We know annual FY 2022 system wide sales were $1.228 billion. If we think they can grow 10% in FY 2023, as the life normalizes with back to office and retired folks feeling more comfortable being out and about in a post Covid world, then this translates to $1.35 billion in pro-forma FY 2023 system-wide revenue.
6.3% x $1.35 billion equals $85 million or royalties and fee income.
Advertising and rent are just passed through. And in FY 2023, the company owned stores should stabilize at closer to breakeven / a modest loss.
On the Q4 FY 2022 conference call, management noted that normalized G&A should land between $60 million and $63 million as the company is investing smartly and aggressively, to make the right investments to drive traffic, attract and retain stylists, and reinvigorate the business and its store banners.
Next, we have interest expense. The debt is SOFR plus 388 Bps through March 26, 2023. So, assuming they earn most of the Zenoti earn-out, pro-forma interest expense should be more than $10 million in FY 2023.
So $85 million of top-line revenue – $61 million of SG&A – $10 million of interest expense gets you to about $14 million of free cash flow. That free cash flow will be earmarked for debt repayment, which in turn will re-rate the equity as the balance sheet risk gets diminished and net interest expense gets reduced as the principal balance of the term loan shrinks.
With 45 million shares outstanding, even at $1.64 per share, we are only talking about a market capitalization of $74 million and pro-forma enterprise value of $214 million (assuming $23 million out of $26 million in Zenoti earn-out fees). Given the strong free cash flow profile, free cash flow that will be earmarked to pay down debt, this should be accretive to the equity in the form of a higher valuation.
Skin In the Game
If you closely read my work then you are well aware I always eat my own cooking. I don’t write articles to earn a small fee from publication dollars. I spent so much time on this stuff because I have capital at risk and I bet my ideas.
As I noted, I bought and recommended shares of Regis Corp. to my group, Second Wind Capital, on August 16, 2022, at $1.20 per share.
As luck would have it, by August 19, 2022, the stock ran up over $1.60, and I sent a real-time alert to take some profits and wait for the August 23, 2022 results and subsequent conference call.
As luck would have it, a second time, the stock dropped back to $1.20, based on the negative headline numbers, yet the underling results were quite good, and on the morning of August 23, 2022, and we were able to buyback shares.
Putting It All Together
Two weeks ago the conventional wisdom was that Regis Corp. was destined for bankruptcy as large Covid related losses and $180 million of debt had gone current. Without a reasonable refinancing, the equity market was betting bankruptcy was highly likely, hence why its stock was priced at only $0.75 (only a $34 million market capitalization), the week ending August 12, 2022. Lo and behold, Regis found a White Knight, played by Bank of America, and successfully refinanced its debt at highly attractive terms, notably in light of the circumstances. This was and still is a huge catalyst and the equity markets simply under reacted and underappreciated the significance of this refinancing. Hence, why I was happy to swoop in and get long RGS shares, $1.20 per share, despite a big initial percentage move from $0.75 to $1.20.

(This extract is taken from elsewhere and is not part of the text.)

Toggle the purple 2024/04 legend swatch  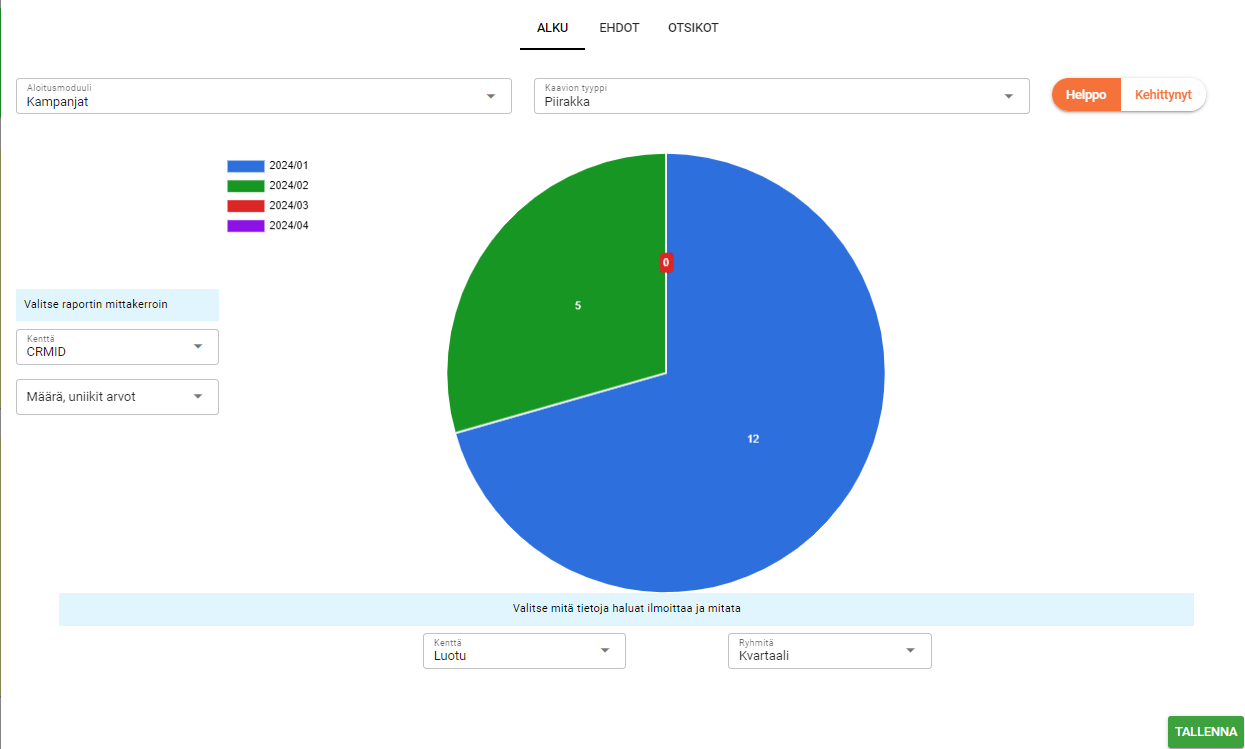[x=245, y=226]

On August 23, 2022, Regis gave a thorough and well thought out conference call. Management has a sound strategy in place, greatly simplified the business, and is less distracted by running company-owned stores and no longer has to worry about running the technology of OpenSalon Pro or managing the products business. With much better marketing, and smart investments in training, with a focus on attracting and retaining new stylists, traffic and ultimately revenue should follow.
I would argue we have a reasonable shot at this equity approaching to $2 to $2.50 per share based on continued business execution and momentum. Lastly, based on the volume, it appears very few people are aware of this turnaround.